EXERCISE INSTRUCTIONS: Collect each line of the entries that holds the string "This".

Saved entries:

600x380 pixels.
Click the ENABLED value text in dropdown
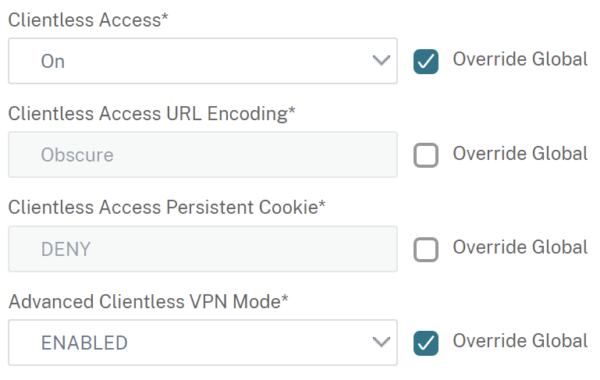pyautogui.click(x=84, y=342)
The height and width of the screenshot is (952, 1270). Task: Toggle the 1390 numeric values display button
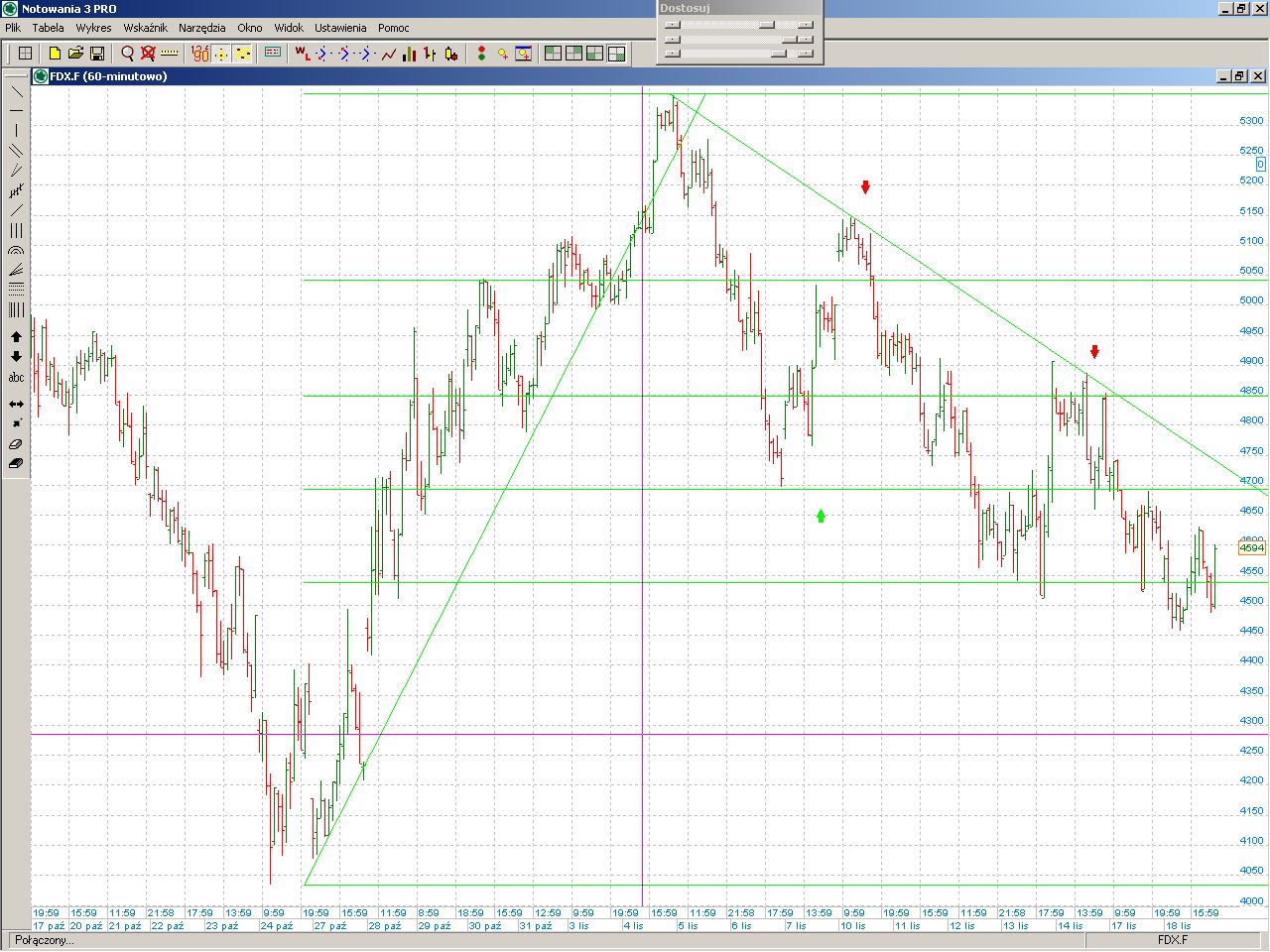point(200,54)
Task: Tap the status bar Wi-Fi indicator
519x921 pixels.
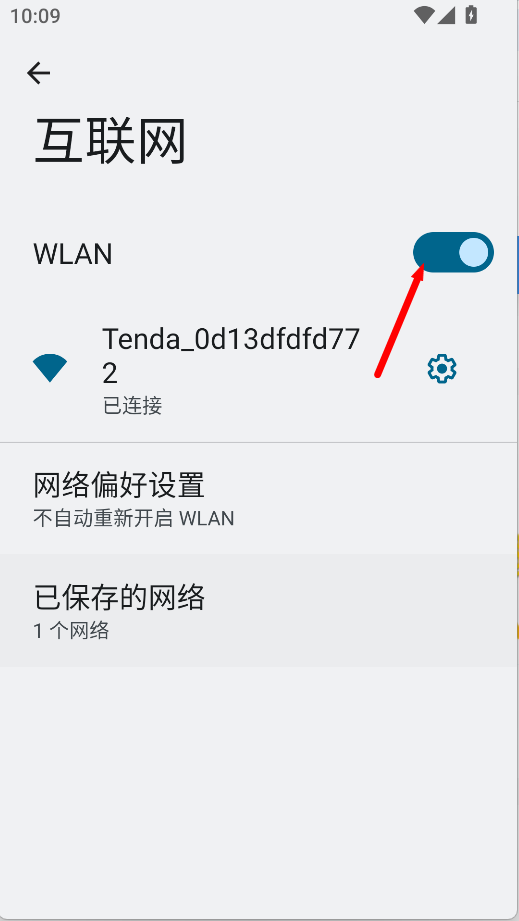Action: [x=423, y=15]
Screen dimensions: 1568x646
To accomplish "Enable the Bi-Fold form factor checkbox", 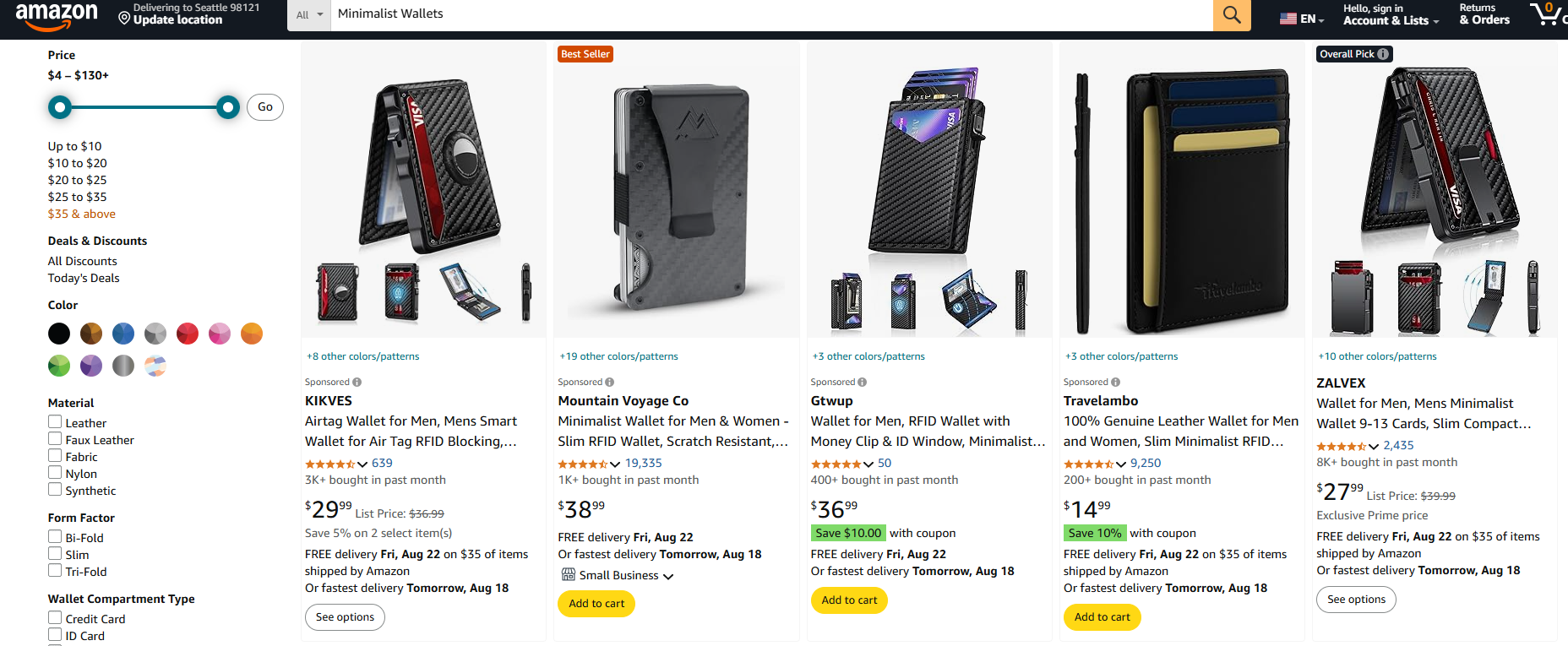I will tap(55, 537).
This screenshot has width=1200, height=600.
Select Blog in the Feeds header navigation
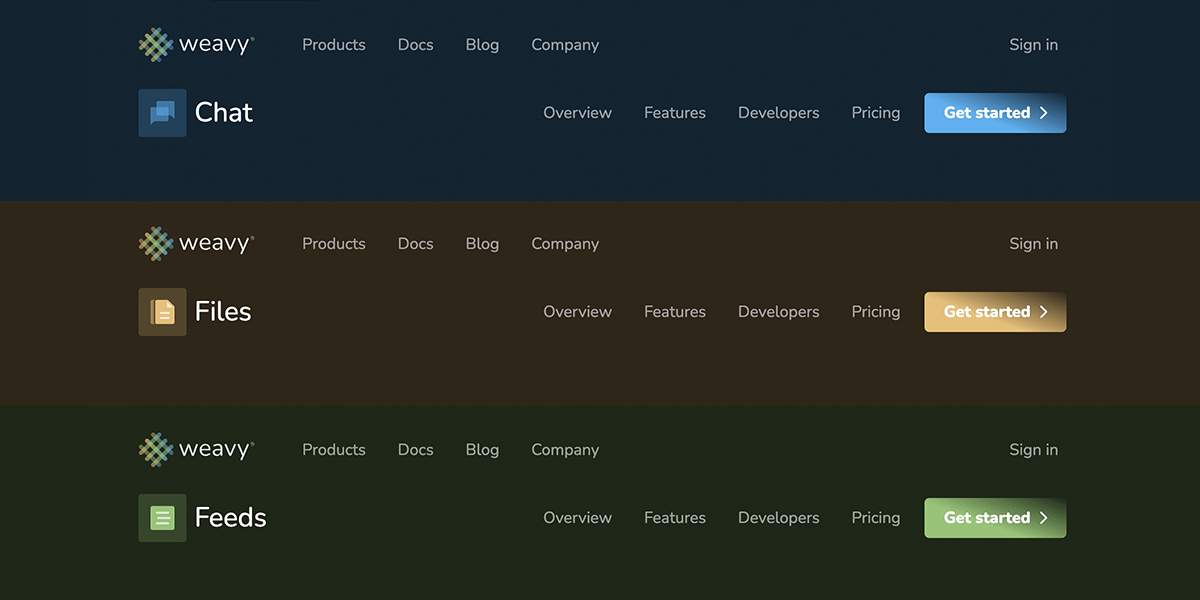coord(482,449)

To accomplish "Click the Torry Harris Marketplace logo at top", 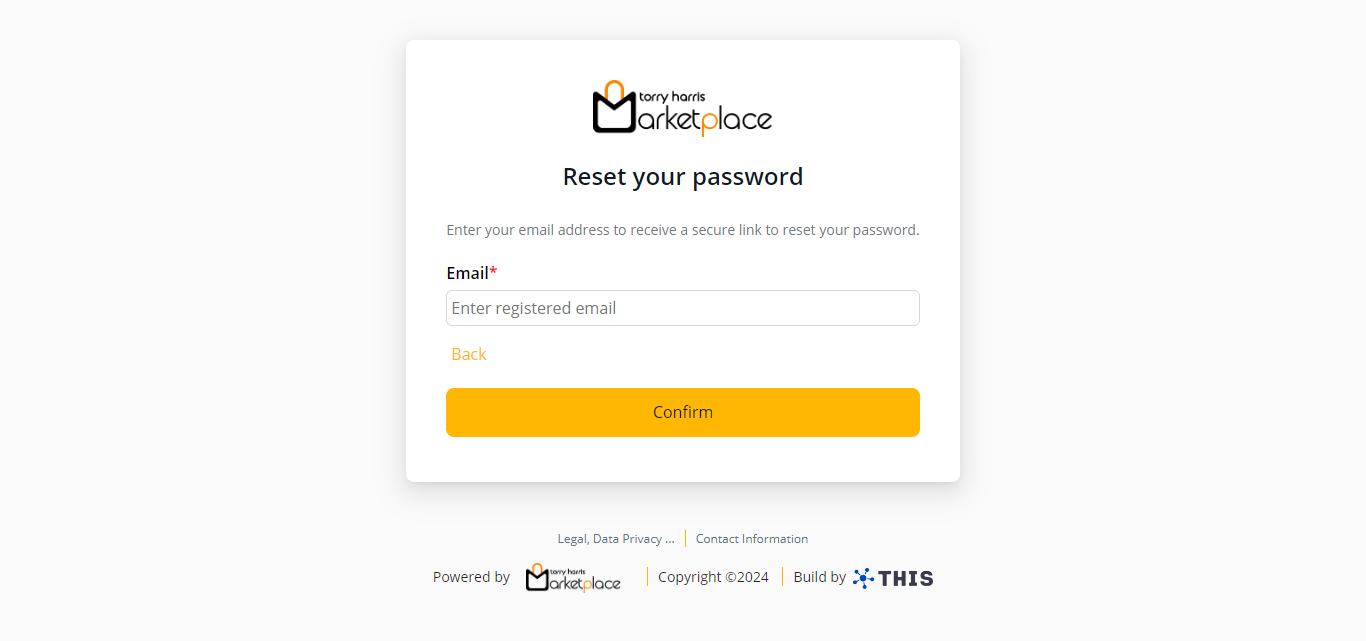I will tap(682, 108).
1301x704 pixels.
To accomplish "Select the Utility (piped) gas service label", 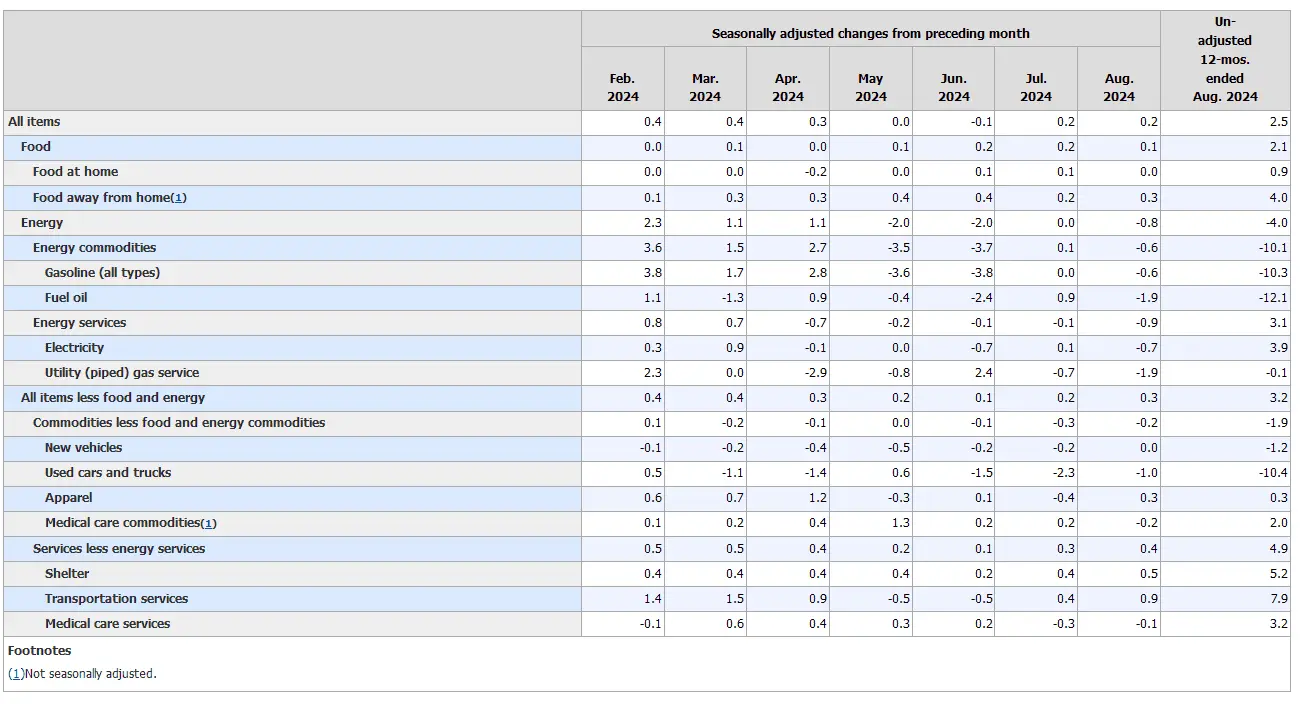I will click(122, 373).
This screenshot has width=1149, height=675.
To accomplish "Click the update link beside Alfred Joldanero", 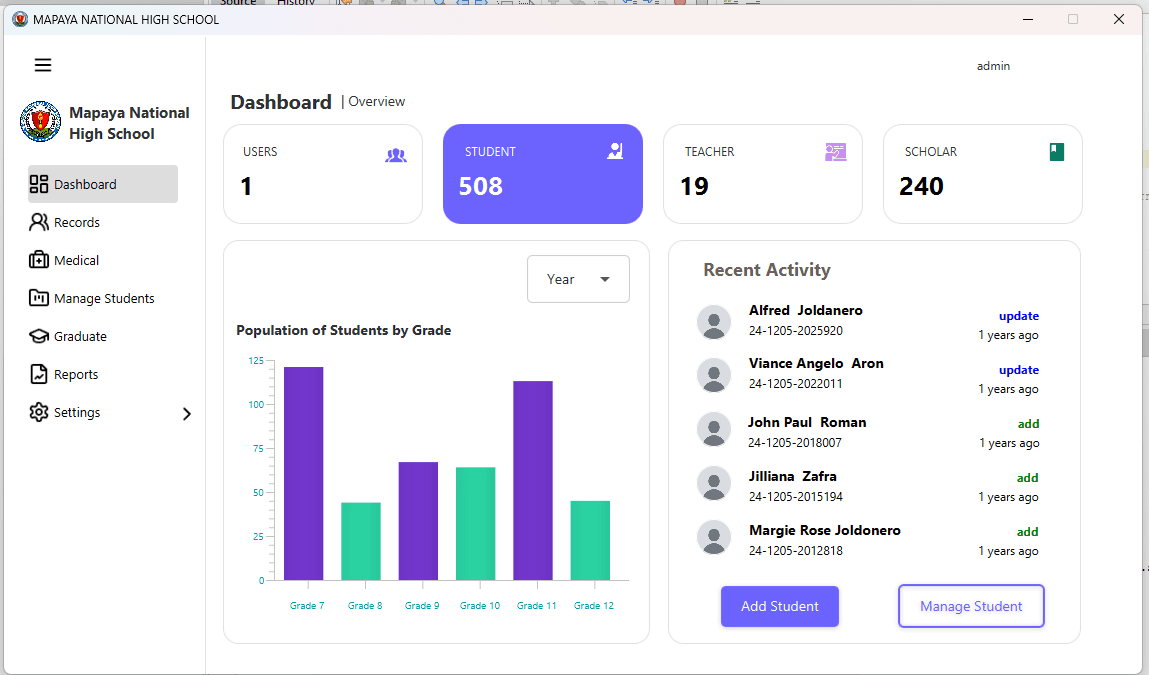I will 1018,315.
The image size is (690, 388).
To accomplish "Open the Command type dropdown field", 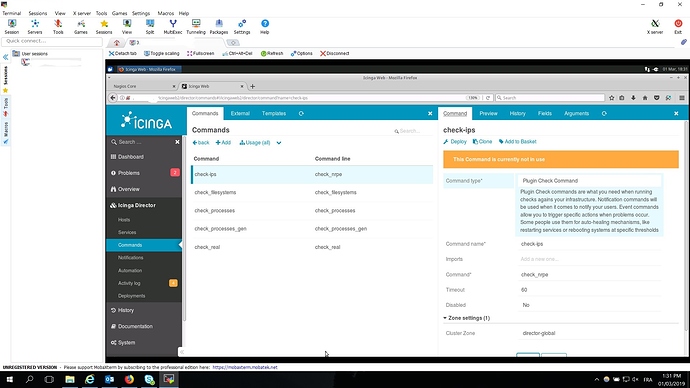I will [x=590, y=181].
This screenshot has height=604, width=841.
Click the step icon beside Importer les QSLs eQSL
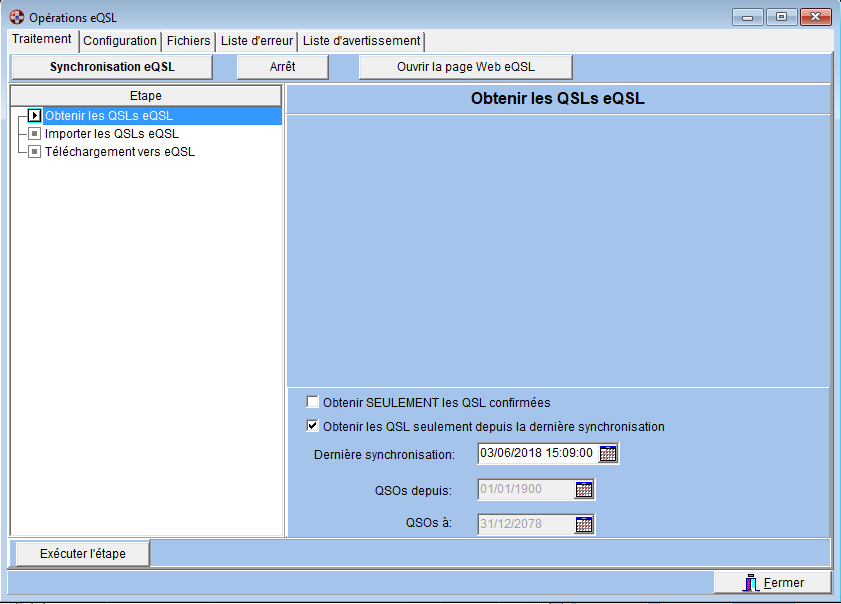coord(35,134)
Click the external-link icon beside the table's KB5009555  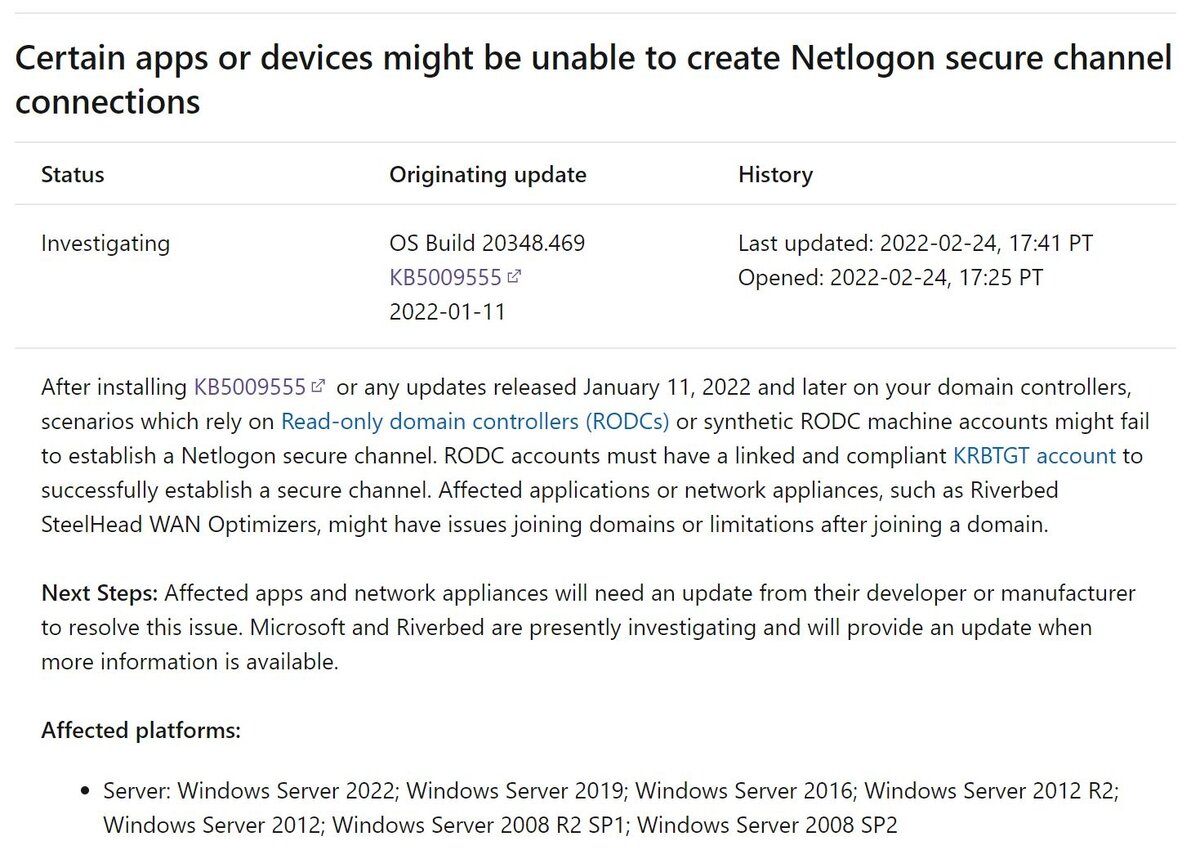point(514,276)
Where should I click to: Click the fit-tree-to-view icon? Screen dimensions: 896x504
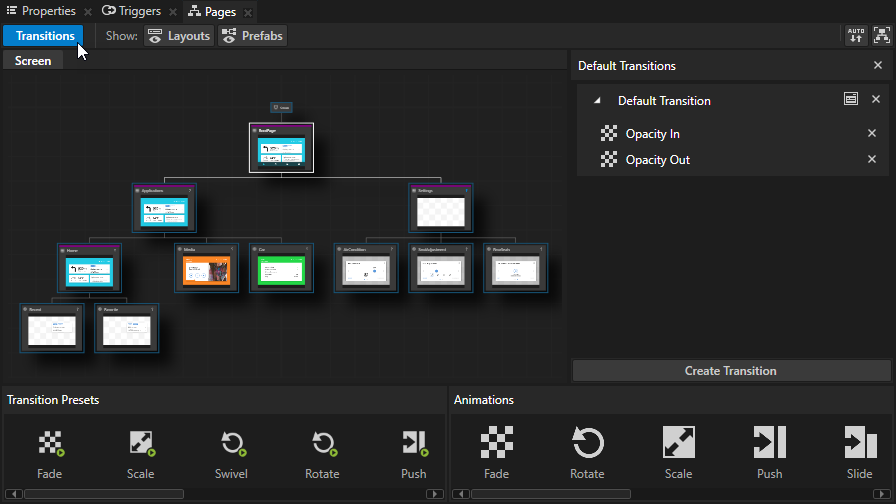(881, 36)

WRITTEN ANSWER:
This screenshot has width=1200, height=600.
This screenshot has width=1149, height=675.
This screenshot has height=604, width=841.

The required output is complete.